Many believe, of all Bangladesh is set to benefit most in terms of Chinese investment in the country, which would also open up new avenues of employment for people of Bangladesh. As per reports, Bangladesh will soon see more investment and more Chinese industries will invest in a bigger way and shift their business in the country, which would increase the total number of Chinese companies in Bangladesh significantly from the current count of over 100.

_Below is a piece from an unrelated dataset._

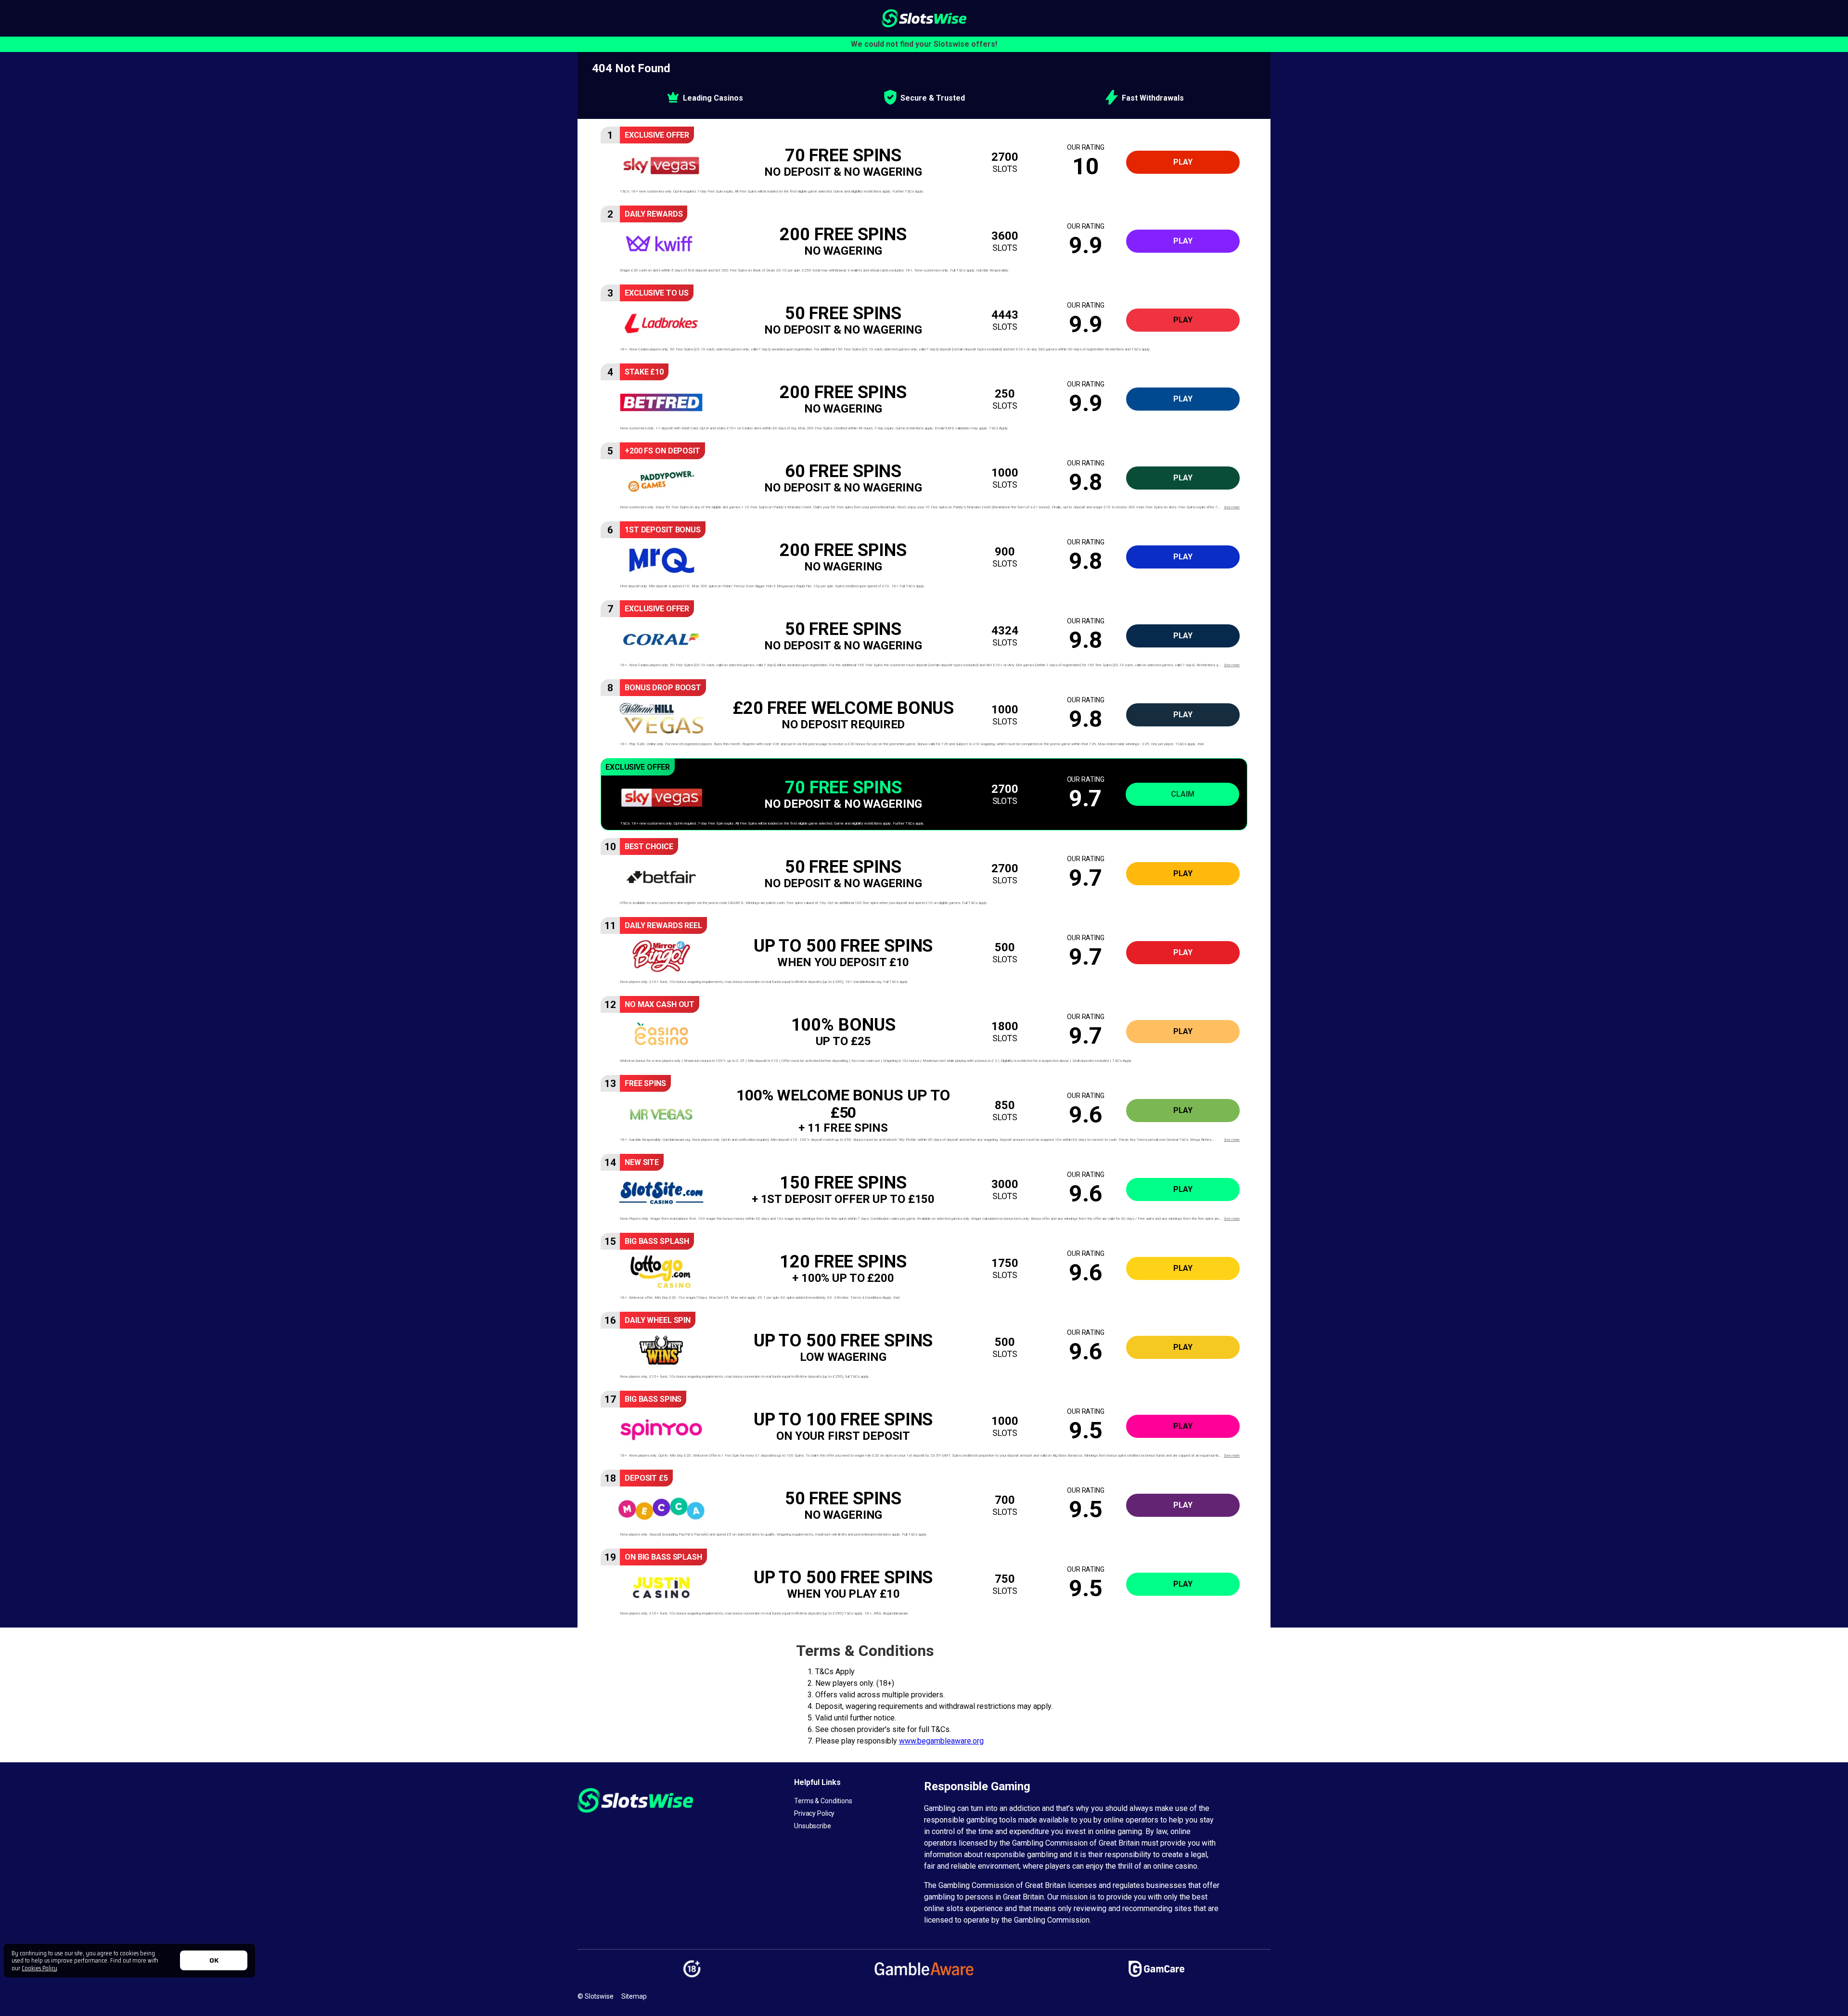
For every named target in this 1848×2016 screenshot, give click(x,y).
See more (1232, 507)
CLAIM (1182, 794)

In the meantime, China Civil Engineering Construction Corporation (CCECC) has expressed sufficient confidence in Bangladesh’s economic development and said it will invest in Mirsarai Economic Zone. It said Bangladesh is one of the fastest-growing economies in South Asia and China is always willing to work with Bangladesh to lay a good foundation for both sides to expand cooperation in various fields after the pandemic ends.
Being motivated with the expansion of Bangabandhu Sheikh Mujib Shilpanagar, along with competitive incentive packages offered by Bangladesh Economic Zones Authority (BEZA), CCECC has reportedly applied for an industrial plot of 10.45 acres to set up a manufacturing industry in the said Economic Zone.
Experts are also of the opinion that textile and accessory manufacturing – for which Bangladesh depends on China to a large extent – will witness significant Chinese investment in the coming days following the implementation of the new trade policy.
Now, how much Bangladesh is able to benefit from this new move and what would the quantum of Chinese investment in Bangladesh and consequently the employment generation be – still remain matters of conjecture.